The report is based on a survey of 2,163 SMSF investors and offers a comprehensive view of the sector—presenting detailed analysis about the changes to how SMSF portfolios are constructed, the increased appetite for international exposure and the growing proportion of investors willing to pay for unmet advice needs.
Reflecting rising confidence levels among investors, the intention to invest in international shares by SMSFs almost doubled over the past 12 months to 22 percent (up from 12 per cent in April 2013).
However, common blockers to international exposure include:
- Insufficient knowledge of overseas markets (40 per cent)
- Currency risk (34 per cent)
- Lack of franking credits (33 per cent)
Professionally managed investments can help address many of the common blockers, so it’s not surprising to see a growing proportion of SMSFs who currently invest in ETFs said access to international markets is a key driver.
Commenting on the report, Robin Bowerman, Vanguard’s Head of Market Strategy & Communications, said: “It is clear that SMSF investors are looking to increase their exposure to international markets.
“The increased focus on international investing is valuable in a diversification sense however, we are cautious when key international markets like the U.S. sharemarket have had such strong performance in the past year and hope that advisers and investors are taking a long-term view because too often we see investors disappointed when chasing future returns based on recent past performance.”

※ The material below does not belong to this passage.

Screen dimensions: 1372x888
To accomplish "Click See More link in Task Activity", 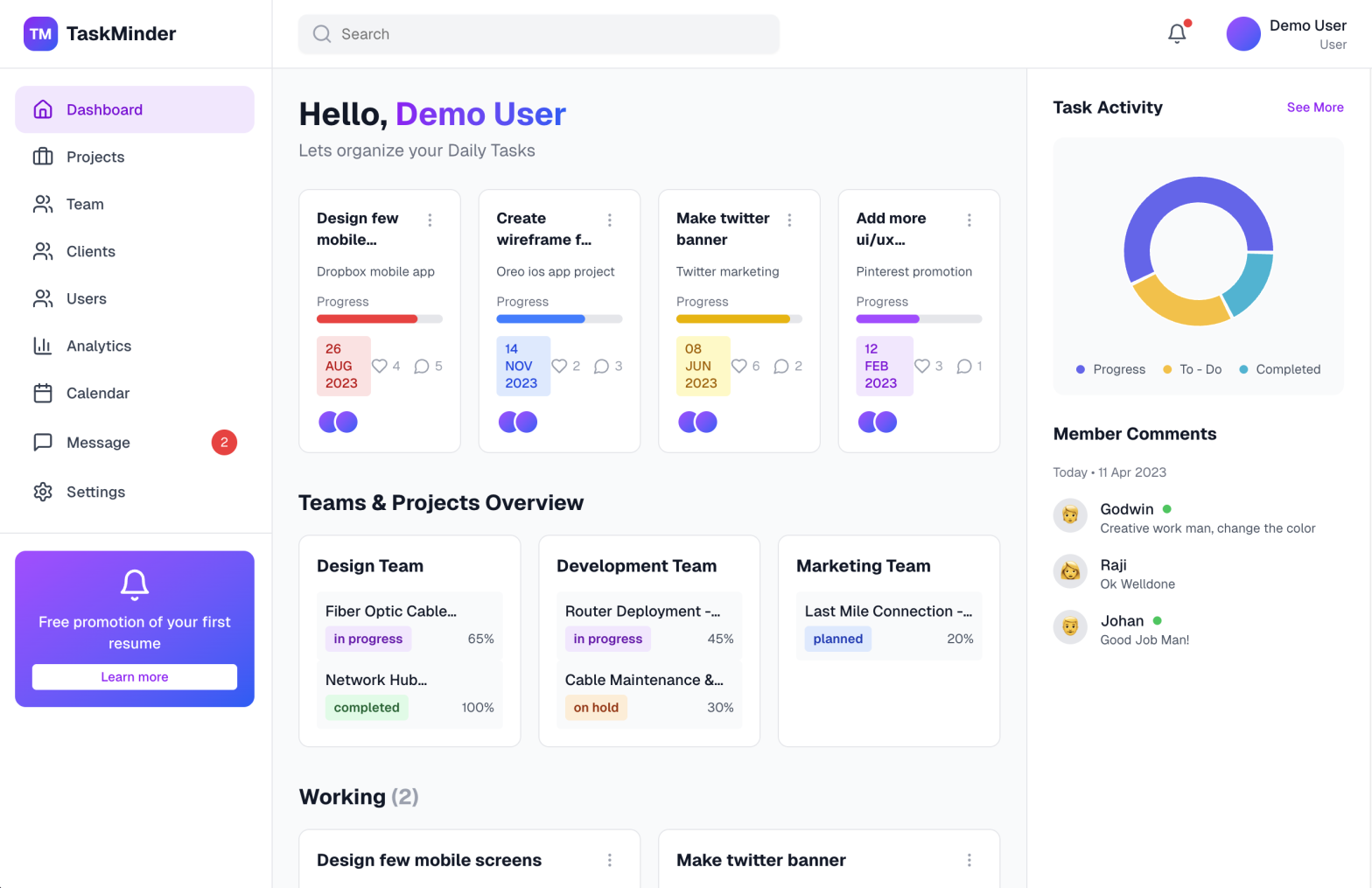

Over a quarter of SMSFs (27 per cent, up from 14 per cent) of SMSFs who made a substantial asset allocation change in the last 12 months did so to increase diversification.
Allocation to direct shares by SMSFs remained steady over the past 12 months (44 per cent of total SMSF assets, edging down from 45 per cent) while their allocation to cash declined to 23 per cent, down from 26 per cent. There was also an increase in the use of managed funds and the average investment by SMSFs who hold managed funds is now $210,000 which is a 23 per cent increase up from $170,000 in 2013.
The number of SMSFs holding ETFs has increased 41 per cent to 53,500 in the 12 months to April 2014 explaining, in part at least, the strong growth in the Australian ETF market which has recently passed $11.7 billion in assets.
The number of SMSFs planning to invest in ETFs for the first time in the coming year has jumped by 76 per cent to 58,000.
“ETFs offer SMSFs great tools with which to implement their portfolio’s asset allocation. They allow SMSFs the ability to access a market or market segment at a low cost, to diversify risk or implement a core-satellite strategy.
“Against a background of strong market returns separate portfolio research carried out by Vanguard’s Investment Strategy Group shows that SMSFs have a starkly different risk profile than that of institutional superannuation funds.
“If SMSF trustees appreciate the level of risk in their portfolio that is great. Our concern is that some SMSFs may feel they are investing conservatively where the analysis shows that they may have quite high levels of concentration and market risk within their portfolios.
“Investors should focus on developing an appropriate asset allocation mix consistent with realistic risk-and-return expectations,” said Mr. Bowerman.
The Investment Trends research shows in 2014 approximately 150,000 SMSFs (a significant increase from 115,000 in 2013) are administered by specialist SMSF services. Annual tax reporting and audits (54 per cent) and low fees (45 per cent) were the most commonly cited drivers of selecting a specialist administration provider.
“Understandably, super fund costs remain a concern for investors and are a key driver behind the increase in the establishment of SMSFs. Naturally, during periods of flat or negative super fund returns, the number of new SMSFs being established will increase.
“While control always tops the list of reasons for establishing a SMSF Vanguard believes an underlying reason for the growth of SMSFs in the past five years is investors looking to cut the fees they pay superannuation funds.
“The interim report by the Financial System Inquiry raises the question about costs within the Australian super system. That is a debate we must have because in Vanguard’s view the growth in the system to $1.8 trillion of retirement savings has not delivered the lower costs you could expect from such economies of scale” said Mr. Bowerman.